Bug #2056
closed
HAMMER does not update file access time after read
Added by marino over 13 years ago.
Updated about 12 years ago.
Description
During the development of the upgrade of grep to version 2.7, it was observed
that the HAVE_WORKING_O_NOATIME value was defined as 0 for the i386 platform and
1 for the x86_64 platform. The i386 platform filesystem was UFS and the other
was configured with Hammer.
The grep configuration script uses standard gnu tests. The one used to derive
the O_NOATIME value is located at
http://leaf.dragonflybsd.org/~marino/fctnl_check.c
After some testing, swildner confirmed that Hammer doesn't update the file
access time after data (more than 0 bytes) is read from a file. He believes
that this behavior is not simply a convention, but covered by a standard. Since
Hammer isn't exhibiting the expected behavior, it should be considered a bug.
Moreover, every gnu configure script that is run on a system with Hammer will
produce the wrong value for O_NOATIME support, and thus may cause unexpected
behavior when the software compiles.
I'll take a look at implementing this, it should be pretty straight forward.
Cheers,
Alex
The code is in hammer_vop_read:
/*
* XXX only update the atime if we had to get the MP lock.

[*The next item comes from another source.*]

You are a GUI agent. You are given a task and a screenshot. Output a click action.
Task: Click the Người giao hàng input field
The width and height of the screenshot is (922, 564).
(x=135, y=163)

* XXX hack hack hack, fixme.
*/
if (got_fstoken) {
if ((ip->flags & HAMMER_INODE_RO) 0 &&
(ip->hmp->mp->mnt_flag & MNT_NOATIME) 0) {
ip->ino_data.atime = trans.time;
hammer_modify_inode(&trans, ip, HAMMER_INODE_ATIME);
}
hammer_done_transaction(&trans);
lwkt_reltoken(&hmp->fs_token);
}
return (error);
It seems that the atime is only updated sometimes. This is horribly inconsistent
behaviour. Matt needs to look at this one, too. I've not the slightest clue why
such a hackish behaviour.
Regards,
Alex
I have committed a change to master to hopefully make atime updates more
consistent. The code that was in there was an attempt to optimize the
concurrency path for read()'s for the case where the buffer cache buffers are
already cached.
Please test.
-Matt
- Status changed from New to Closed
Both hammer and UFS give the same result given the provided test (as would be expected).